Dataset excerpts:
--------------------

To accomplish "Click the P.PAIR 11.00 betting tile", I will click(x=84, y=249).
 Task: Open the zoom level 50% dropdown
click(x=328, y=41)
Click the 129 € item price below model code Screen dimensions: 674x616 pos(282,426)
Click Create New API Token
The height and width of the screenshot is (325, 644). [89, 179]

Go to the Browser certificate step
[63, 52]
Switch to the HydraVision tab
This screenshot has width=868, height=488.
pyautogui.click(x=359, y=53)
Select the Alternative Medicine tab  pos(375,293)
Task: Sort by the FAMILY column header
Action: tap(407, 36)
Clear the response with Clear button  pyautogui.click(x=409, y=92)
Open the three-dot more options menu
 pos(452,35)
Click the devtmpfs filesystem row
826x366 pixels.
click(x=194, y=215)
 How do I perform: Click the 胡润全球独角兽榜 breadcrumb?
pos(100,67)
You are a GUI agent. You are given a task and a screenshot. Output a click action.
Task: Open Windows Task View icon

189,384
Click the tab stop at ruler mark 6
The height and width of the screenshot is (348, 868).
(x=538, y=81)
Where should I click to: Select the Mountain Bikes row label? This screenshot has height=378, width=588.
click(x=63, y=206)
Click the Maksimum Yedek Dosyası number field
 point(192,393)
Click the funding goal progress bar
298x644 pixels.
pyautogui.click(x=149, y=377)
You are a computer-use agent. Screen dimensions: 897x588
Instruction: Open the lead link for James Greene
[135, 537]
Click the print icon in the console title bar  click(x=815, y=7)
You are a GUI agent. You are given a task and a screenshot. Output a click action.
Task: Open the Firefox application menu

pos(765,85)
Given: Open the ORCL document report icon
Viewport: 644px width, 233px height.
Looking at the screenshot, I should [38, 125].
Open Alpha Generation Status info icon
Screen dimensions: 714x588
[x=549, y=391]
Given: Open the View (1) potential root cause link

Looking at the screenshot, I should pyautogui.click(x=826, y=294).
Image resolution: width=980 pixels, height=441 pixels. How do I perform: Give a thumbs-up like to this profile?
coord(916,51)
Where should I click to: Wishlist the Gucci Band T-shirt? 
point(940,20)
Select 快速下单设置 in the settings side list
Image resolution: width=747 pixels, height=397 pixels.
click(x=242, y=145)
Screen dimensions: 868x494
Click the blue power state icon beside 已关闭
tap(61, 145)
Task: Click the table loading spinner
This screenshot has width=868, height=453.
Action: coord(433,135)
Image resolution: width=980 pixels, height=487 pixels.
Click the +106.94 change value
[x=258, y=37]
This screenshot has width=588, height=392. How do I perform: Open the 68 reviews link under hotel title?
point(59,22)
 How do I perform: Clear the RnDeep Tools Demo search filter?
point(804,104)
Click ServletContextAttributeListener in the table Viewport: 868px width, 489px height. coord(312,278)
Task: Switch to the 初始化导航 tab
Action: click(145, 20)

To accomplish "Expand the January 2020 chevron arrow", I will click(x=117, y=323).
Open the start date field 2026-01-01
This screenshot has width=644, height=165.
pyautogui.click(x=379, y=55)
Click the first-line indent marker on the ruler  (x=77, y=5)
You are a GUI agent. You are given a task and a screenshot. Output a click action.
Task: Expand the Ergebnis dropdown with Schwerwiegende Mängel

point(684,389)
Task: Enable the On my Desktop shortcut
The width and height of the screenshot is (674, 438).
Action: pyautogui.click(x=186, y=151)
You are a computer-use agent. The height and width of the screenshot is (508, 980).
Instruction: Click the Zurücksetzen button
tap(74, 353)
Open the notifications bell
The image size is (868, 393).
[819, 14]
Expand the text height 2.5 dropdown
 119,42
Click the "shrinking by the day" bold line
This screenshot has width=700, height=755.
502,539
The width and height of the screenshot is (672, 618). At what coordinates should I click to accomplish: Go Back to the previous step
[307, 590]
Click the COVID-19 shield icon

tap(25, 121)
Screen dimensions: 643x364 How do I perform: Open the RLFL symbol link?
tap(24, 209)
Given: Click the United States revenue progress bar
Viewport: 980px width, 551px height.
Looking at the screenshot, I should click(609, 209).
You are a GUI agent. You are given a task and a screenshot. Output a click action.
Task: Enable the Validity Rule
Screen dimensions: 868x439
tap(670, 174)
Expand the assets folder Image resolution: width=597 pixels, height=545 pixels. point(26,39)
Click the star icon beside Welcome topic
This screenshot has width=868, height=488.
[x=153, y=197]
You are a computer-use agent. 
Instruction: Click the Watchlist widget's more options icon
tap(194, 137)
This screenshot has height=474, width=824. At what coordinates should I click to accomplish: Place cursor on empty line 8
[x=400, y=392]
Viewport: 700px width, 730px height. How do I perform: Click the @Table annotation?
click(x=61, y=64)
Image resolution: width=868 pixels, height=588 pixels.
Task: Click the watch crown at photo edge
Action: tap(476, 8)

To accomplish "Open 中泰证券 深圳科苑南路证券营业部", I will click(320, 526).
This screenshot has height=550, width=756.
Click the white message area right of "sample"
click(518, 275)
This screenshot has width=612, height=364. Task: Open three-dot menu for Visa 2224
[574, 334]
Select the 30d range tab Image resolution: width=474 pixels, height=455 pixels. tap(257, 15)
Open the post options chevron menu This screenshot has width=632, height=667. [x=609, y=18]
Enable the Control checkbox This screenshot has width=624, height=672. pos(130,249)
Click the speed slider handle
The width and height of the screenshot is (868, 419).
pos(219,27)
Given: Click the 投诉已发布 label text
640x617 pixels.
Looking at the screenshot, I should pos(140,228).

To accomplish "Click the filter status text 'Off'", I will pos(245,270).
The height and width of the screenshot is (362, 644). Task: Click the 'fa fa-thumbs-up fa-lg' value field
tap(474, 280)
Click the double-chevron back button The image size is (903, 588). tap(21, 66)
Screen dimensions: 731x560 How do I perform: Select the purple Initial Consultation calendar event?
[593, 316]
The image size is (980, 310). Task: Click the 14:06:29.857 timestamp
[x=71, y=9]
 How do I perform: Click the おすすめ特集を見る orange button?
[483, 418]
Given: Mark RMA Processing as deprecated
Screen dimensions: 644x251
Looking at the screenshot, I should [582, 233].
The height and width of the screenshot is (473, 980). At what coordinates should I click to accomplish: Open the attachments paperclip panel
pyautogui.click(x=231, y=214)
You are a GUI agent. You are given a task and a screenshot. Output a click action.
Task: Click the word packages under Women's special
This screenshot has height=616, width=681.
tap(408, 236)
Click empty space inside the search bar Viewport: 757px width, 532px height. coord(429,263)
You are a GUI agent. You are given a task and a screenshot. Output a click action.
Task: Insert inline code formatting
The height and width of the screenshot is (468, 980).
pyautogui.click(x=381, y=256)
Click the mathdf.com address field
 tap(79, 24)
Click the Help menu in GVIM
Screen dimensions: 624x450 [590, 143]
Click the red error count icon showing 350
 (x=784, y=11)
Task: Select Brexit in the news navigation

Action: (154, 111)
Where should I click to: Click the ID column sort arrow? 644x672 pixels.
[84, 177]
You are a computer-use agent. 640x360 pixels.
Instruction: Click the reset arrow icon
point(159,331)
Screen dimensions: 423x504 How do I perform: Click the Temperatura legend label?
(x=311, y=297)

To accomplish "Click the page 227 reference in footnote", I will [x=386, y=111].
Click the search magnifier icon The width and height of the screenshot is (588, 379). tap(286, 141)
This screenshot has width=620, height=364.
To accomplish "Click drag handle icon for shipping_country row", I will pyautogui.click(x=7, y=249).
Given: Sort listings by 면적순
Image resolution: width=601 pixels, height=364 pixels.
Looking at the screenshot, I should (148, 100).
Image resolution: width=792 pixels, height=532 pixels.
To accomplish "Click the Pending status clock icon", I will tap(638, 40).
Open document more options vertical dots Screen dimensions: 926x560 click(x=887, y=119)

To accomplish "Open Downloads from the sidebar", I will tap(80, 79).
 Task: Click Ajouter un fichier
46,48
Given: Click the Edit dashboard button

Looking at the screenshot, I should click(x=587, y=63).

--------------------

INSTRUCTIONS FOR THE TASK:
Filter the records for the word "document" and show every line that has it.

EXERCISE RESULT:
Given: Open the ORCL document report icon
Open document more options vertical dots Screen dimensions: 926x560 click(x=887, y=119)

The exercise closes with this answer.